The exhibit didn’t tell me how old the boy was when he died, or if any of his other bones were recovered, or how old the bones are, other than that they were found in “sabbie a ghiaie di alluvioni.”
The first thing that struck me about the face is its humanity. We are both homo sapiens, and our kinship is readily apparent. What I see is not a primitive shambling half-man, but a distant cousin who died young, and what I felt was not superiority, but pathos.
Found in the Museo Nazionale della Magna Grecia in Reggio Calabria.
Um. Technically, he’s Homo neanderthalensis, rather than Homo sapiens. The rest of your points are well taken.
Actually he’s H. sapiens neanderthalensis, or so I learned in college.
Whatever the dueling taxonomists call them doesn’t really matter. They were a subbranch of us. With proper clothing, haircuts, etc., I reckon a Neanderthal wouldn’t get a second glance walking down a city street.

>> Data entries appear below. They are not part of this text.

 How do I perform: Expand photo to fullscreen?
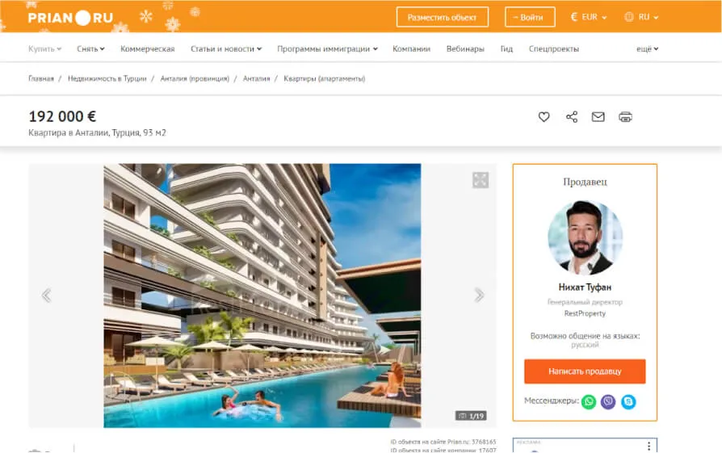[481, 180]
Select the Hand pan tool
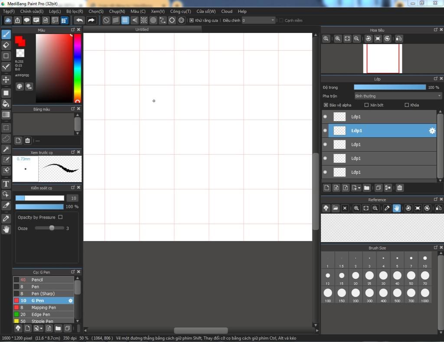This screenshot has height=342, width=444. coord(6,229)
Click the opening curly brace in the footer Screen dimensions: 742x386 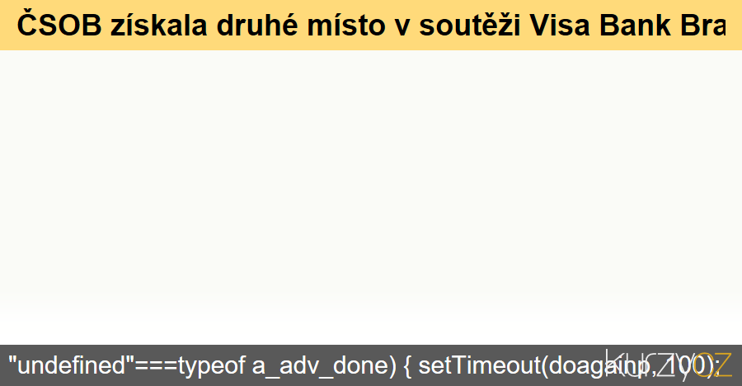pyautogui.click(x=407, y=366)
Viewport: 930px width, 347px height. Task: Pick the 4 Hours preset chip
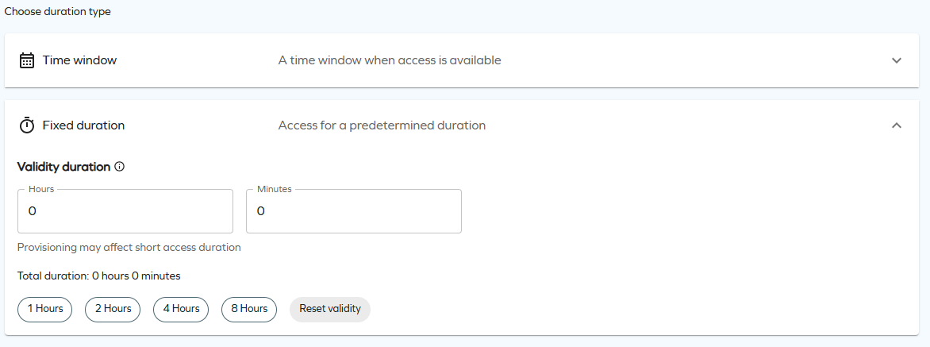(181, 309)
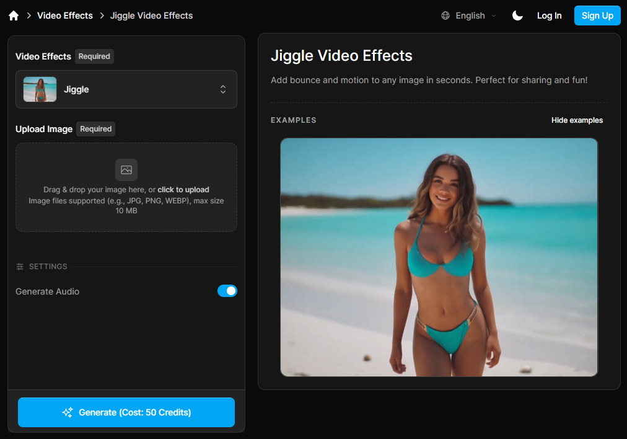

I would certainly put more weight in your college education than in Wikipedia, so I cede the point to you. 🙂
-JRS
The more we study these things, the more we find that our historic preconceptions – which, at least in the Eurocentric world, seem to be comparatively recent inventions, if David Graeber & his sources are correct – are just flat-out wrong. It stands to reason that beings that have brains pretty much just like ours in terms of complexity would develop much richer societies than later cultures with a need to “prove” their superiority would give them credit for. And, as some evidence suggests, much more equitable societies as well.